On utilise souvent les chevrons chanlattés pour économiser une grosse section d'âretier.
Merci beaucoup!
Je ne parlais pas tant du dévers mais plutôt de la recherche de coupes à l'épure.
Personnellement il m'arrive de tracer une épure rapide (par exemple pour un noulet de jacobine) pour trouver une coupe, mais dans les boites où je suis passé ce n'était pas le cas. Quasi systématiquement on disposait de plans de taille faits à l'ordi par le BE, avec angles machine et toutes les côtes.
On s'en fout des machines on veut du traiiiiiitttt
Bonjour,
"La Théorie est un Trésor, dont la Pratique est la clef !"
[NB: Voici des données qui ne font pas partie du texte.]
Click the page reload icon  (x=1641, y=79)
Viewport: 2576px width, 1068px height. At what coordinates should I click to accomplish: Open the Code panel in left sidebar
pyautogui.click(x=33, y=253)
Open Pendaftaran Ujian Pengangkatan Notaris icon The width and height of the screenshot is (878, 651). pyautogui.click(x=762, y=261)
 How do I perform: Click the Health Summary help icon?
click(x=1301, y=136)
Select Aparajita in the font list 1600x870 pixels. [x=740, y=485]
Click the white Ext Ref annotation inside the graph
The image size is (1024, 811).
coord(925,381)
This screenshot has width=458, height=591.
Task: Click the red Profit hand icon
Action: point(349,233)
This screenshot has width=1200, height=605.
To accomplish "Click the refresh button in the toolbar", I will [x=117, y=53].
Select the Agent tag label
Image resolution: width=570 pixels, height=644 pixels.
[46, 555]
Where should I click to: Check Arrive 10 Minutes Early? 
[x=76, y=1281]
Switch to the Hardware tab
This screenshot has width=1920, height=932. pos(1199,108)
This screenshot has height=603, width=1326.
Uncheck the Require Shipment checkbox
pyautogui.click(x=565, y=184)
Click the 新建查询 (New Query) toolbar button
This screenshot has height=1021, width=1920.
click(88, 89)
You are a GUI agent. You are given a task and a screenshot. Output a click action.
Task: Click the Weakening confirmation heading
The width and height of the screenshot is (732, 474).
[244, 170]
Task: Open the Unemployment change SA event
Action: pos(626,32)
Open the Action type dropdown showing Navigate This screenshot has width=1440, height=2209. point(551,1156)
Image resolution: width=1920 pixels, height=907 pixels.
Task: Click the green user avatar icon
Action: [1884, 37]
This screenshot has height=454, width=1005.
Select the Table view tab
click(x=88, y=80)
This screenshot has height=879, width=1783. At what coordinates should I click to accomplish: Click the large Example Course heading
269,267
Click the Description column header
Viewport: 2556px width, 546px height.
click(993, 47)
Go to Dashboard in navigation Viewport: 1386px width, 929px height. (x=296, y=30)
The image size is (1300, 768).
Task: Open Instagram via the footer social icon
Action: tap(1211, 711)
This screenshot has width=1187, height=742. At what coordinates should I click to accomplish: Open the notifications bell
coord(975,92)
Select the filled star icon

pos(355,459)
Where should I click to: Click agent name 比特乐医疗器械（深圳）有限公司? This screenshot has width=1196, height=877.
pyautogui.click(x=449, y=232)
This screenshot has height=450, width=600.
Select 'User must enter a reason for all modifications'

Bon courage.... bonne persévérance...
Bonjour,
Bravo pour ton initiative, de plus tes épures sont propres et les explications claires.
Pour la herse de dévers de pas, tu peux t'épargner de faire son élévation car tu connais déjà la longueur de l'arête depuis l'élévation du noulet puis sa herse. Tu dresses alors une perpendiculaire à ta sablière de devers de pas passant par le point haut, comme pour faire ton axe d'élévation, puis tu la fait croiser en simblotant la longueur de l'arête depuis le croisement des sablières. Cela ne te fait gagner qu'une étape, mais t'évite de dresser une perpendiculaire supplémentaire et ses risques d’imprécision associés et te fait également moins de traits.
Séverin
Bonjour,
En effet je n'y avait pas pensé, mais c'est encore mieux, merci beaucoup pour le conseil!